Türkische Lira so billig wie nie

Gegenüber dem US-Dollar ist die türkische Währung auf ein Rekordtief gesackt. Investoren ziehen sich aus dem Land mit schwacher Wirtschaft und hoher Inflation zurück.

Türkische Notenbankchefin Hafize Gaye Erkan: Die Lira sackt trotz Zinserhöhungen weiter ab

 

Türkische Notenbankchefin Hafize Gaye Erkan: Die Lira sackt trotz Zinserhöhungen weiter ab. Foto: IMAGO/Xinhua

Düsseldorf, Frankfurt. Die türkische Lira ist auf ein bisheriges Allzeittief zum US-Dollar gesunken. Am Montag durchbrach die Währung zeitweise die psychologische Marke von 29,00 Lira je Dollar. Am Dienstag rutschte die Währung weiter ab auf bis zu 29,1 Lira je Dollar.

Währungsexperten werten das neue Tief als Ergebnis des fortgesetzten Wertverfalls der Währung eines Hochinflationslands, das zunehmend das Vertrauen der Investoren verliert. Seit Jahresanfang ist die türkische Lira gegenüber dem Dollar um 55 Prozent eingebrochen.

Den Großteil des Wertverlusts verbuchte die Lira in den ersten sechs Monaten dieses Jahres: Bis dahin versuchte Staatspräsident Recep Tayyip Erdogan, die hohe Inflation mit niedrigen Zinsen zu bekämpfen, obwohl dies nur durch eine restriktive Geldpolitik möglich ist. Ende Juni notierte die Lira bereits 30 Prozent unter dem Niveau, auf dem sie zum Jahresanfang notierte.

Erdogans unorthodoxe Politik, die Wirtschaft durch sinkende Leitzinsen mit günstigerem Geld zu versorgen, trieb die Inflation in die Höhe: Lag die Teuerung im Juli 2021 noch bei etwa 19 Prozent, kletterte sie nach den Zinssenkungen auf ein Hoch von über 85 Prozent im Oktober 2022.

Mitte des Jahres läutete die neue Präsidentin der Notenbank, Hafize Gaye Erkan, eine Wende in der Zinspolitik ein, die das Tempo der Abwertung der Währung zumindest abbremste. Die türkische Zentralbank hob Ende August 2023 den Leitzins zum dritten Mal in Folge an auf 25 Prozent und hatte damit die Analysten überrascht. An dem Tag kletterte die Lira im Vergleich zum Dollar um sechs Prozent nach oben.
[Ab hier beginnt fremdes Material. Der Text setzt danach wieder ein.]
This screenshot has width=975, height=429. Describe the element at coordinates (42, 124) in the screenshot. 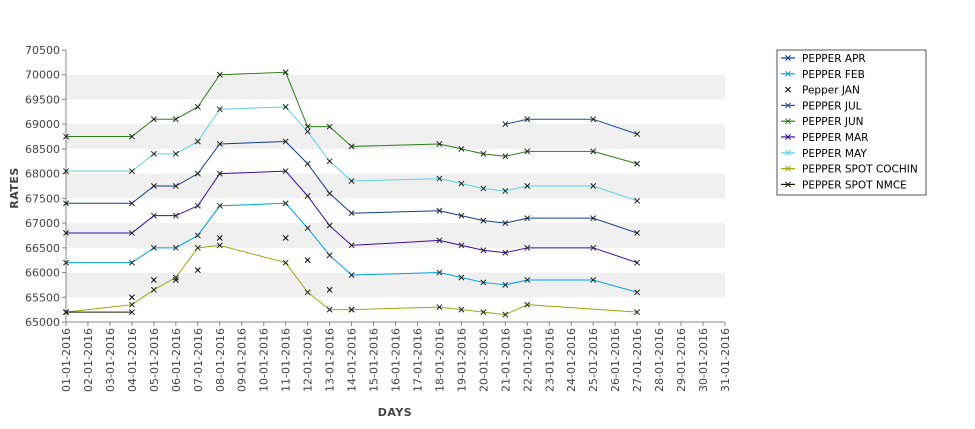

I see `y-tick-label: 69000` at that location.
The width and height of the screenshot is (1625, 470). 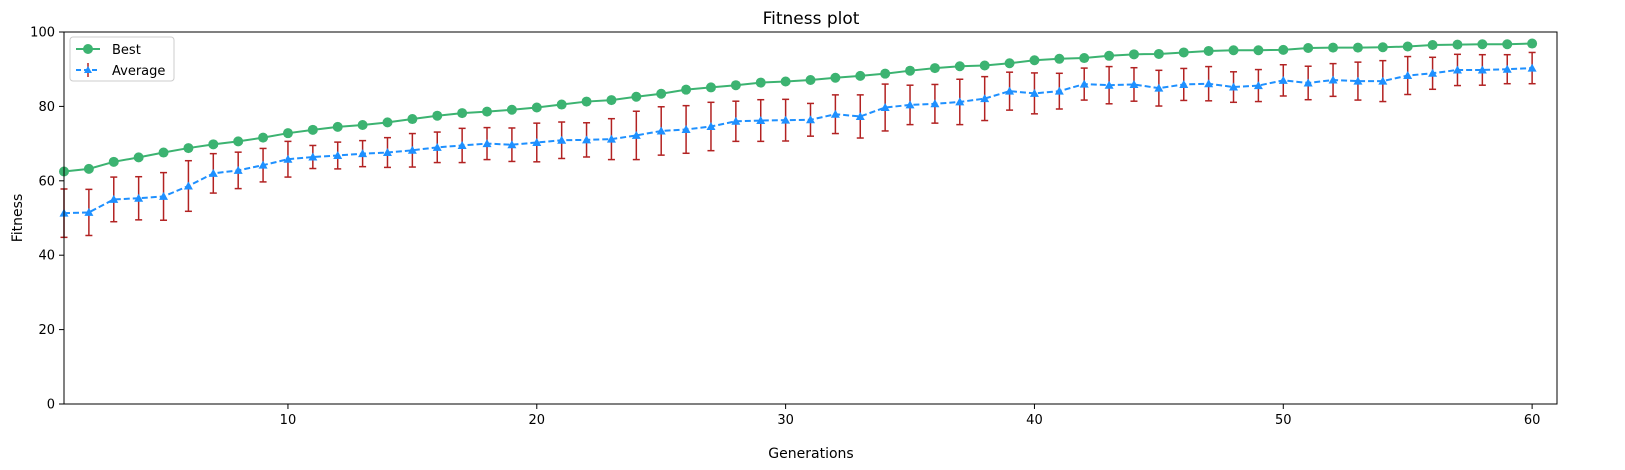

Doch diese Entwicklung war nicht nachhaltig. Die Lira sackte weiter ab, vor allem weil die Investoren kein nachhaltiges Vertrauen in die Zinspolitik wie auch in die Wirtschaft des Landes haben.

So zogen sich ausländische Investoren im Oktober den dritten Monat in Folge vom türkischen Aktienmarkt zurück und verkauften auch inländische Staatsanleihen. Nach Berechnungen der Commerzbank betrugen die Abflüsse aus Portfolios per saldo 689 Millionen US-Dollar.

Als Ausdruck des Zustands der schwachen Wirtschaft verweisen Devisenexperten auf die türkische Leistungsbilanz, die sich im Oktober überraschend deutlich verschlechtert hat: Um saisonale Effekte bereinigt, wies die Bilanz aus Importen und Exporten von Waren und Dienstleistungen im Oktober ein Defizit von 3,7 Milliarden US-Dollar auf, nach einem Minus von 0,54 Milliarden US-Dollar im September.

Für die Lira bleiben die Strategen der Commerzbank daher pessimistisch: Die höheren Zinsen führten nicht zu nachhaltigen Kapitalzuflüssen, vermutlich, weil die politische Glaubwürdigkeit noch fehle. Die Lira dürfte zum Dollar weiter nachgeben und sich in den nächsten Monaten der Marke von 30 Lira je Dollar annähern.